On Interpreting Your Dreams...and 'Acting Out Your Dreams in A Therapeutic Situation'...

All of the different parts of our dreams represent both people and things in our lives -- good and bad -- as well as different parts of our own personality....In other words, we choose people to get involved with who reflect different aspects of our own personality so that our 'internal-external dialogue' -- or stated differently, our 'I vs him or her dialogue' -- is also an 'internal-internal dialogue'.

Put another way still, the friend or lover or ideal person or antagonist you choose to get involved with for any length of time in your day to day life is generally some kind of reflection of your 'inner friend, lover, ideal person, and/or antagonist' -- your 'external people and/or objects' reflecting your 'internal people, sub-personalities, and/or objects', and visa versa. This could be a projection of your 'inner mother or father', your 'anti-mother or father'...'your inner sibling, friend, and/or rival'....or any compilation or spinoff in between...or 'outside the box of our past relationships'...

But in order to work with your dreams, you also have to be able to enter a world of 'symbols', 'mythology', 'mythological archetypes', 'transference-lifestyle analysis (memory analysis)'....to be able to associate between them, and interpret the feelings, impulses, and goals behind them...

This takes some learning, some theory, some applied theory, and practice...all coming together into the 'art of dream interpretation' or 'dream work', and better still actually 'existentially role-playing' and acting out your dream in the safe confines of a competent psychotherapist's office, a competent dream therapist's office, and or a therapeutic group setting...If you are in the process of 'working through risky stuff', you need someone who knows what they are doing and is going to be able to help you through your dream work in a competent, encouraging, and compassionate manner.
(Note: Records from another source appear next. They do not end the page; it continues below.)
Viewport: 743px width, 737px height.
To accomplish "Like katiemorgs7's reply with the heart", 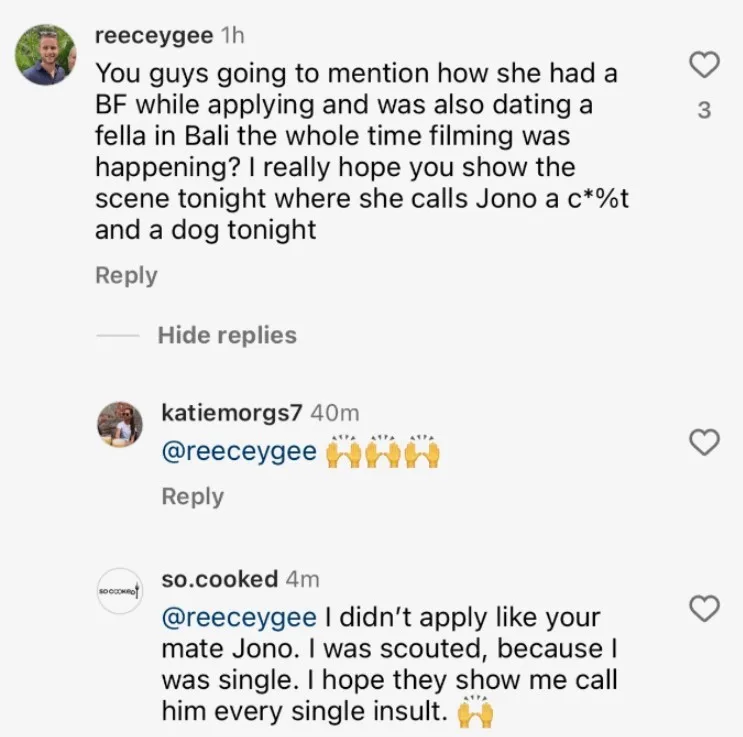I will pos(705,442).
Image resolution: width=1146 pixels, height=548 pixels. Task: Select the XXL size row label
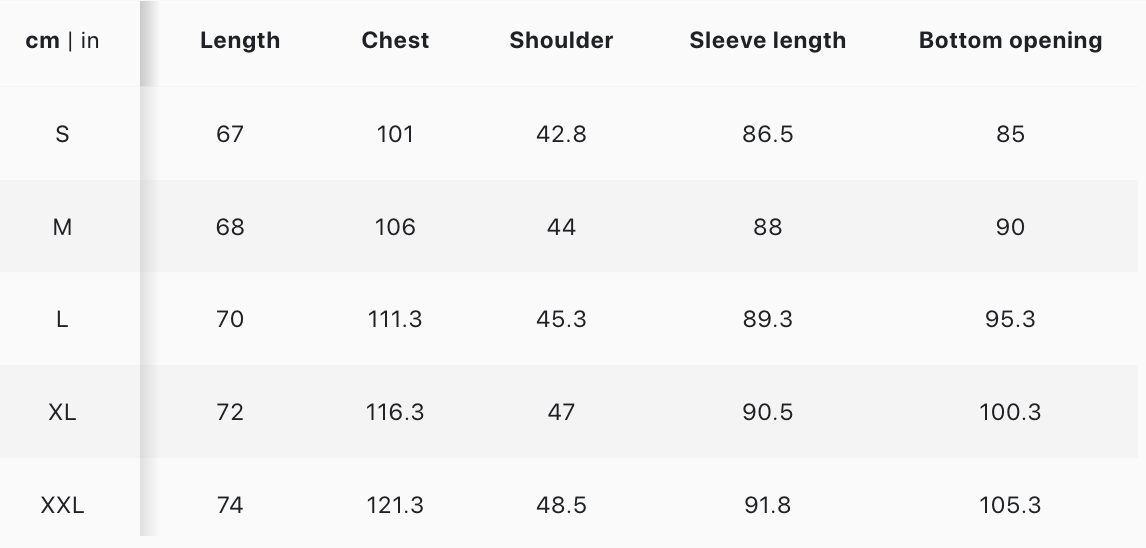tap(62, 505)
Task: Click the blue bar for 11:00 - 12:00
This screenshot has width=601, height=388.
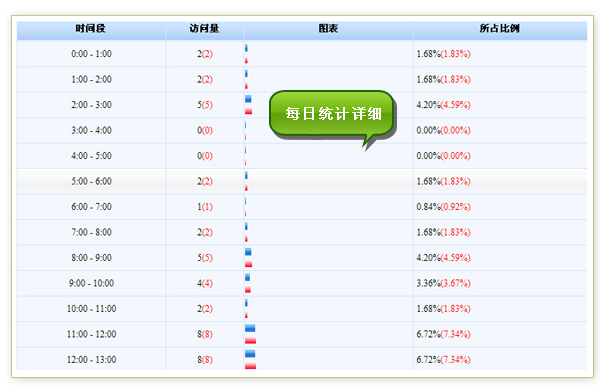Action: coord(250,328)
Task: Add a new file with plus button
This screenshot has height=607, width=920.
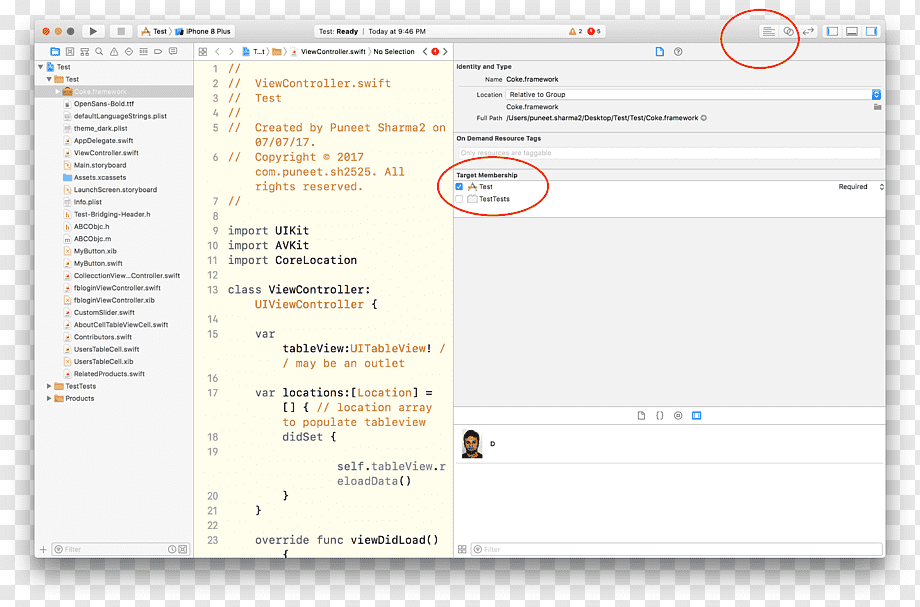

The same goes with interpreting your early childhood memories -- the subject of which is still very controversial today.

You want your therapist to be able to stay with 'who you are' and stay with your own projections, fantasies, and memories, as opposed to projecting their own self-imposed, and/or one-sided theories, fantasies, and/or memories on you that may not have anything to do with you and your past or present life. Stay true to yourself and 'put up red flags' if or when you think your therapist may be steering you down a channel that has no relevance 'to you'. A good therapist will listen to you -- and adjust. A bad therapist may not listen to you and just keep going, and pushing harder, with his or her own theories, assumptions, and beliefs, no matter how irrelevant they may be to your situation. To repeat, this 'epistemological area of dream and memory interpreting' can get very cloudy and controversial. The worst therapists can bungle this area very badly and pathologically. Not to scare you from dream or memory work but just a note of necessary caution.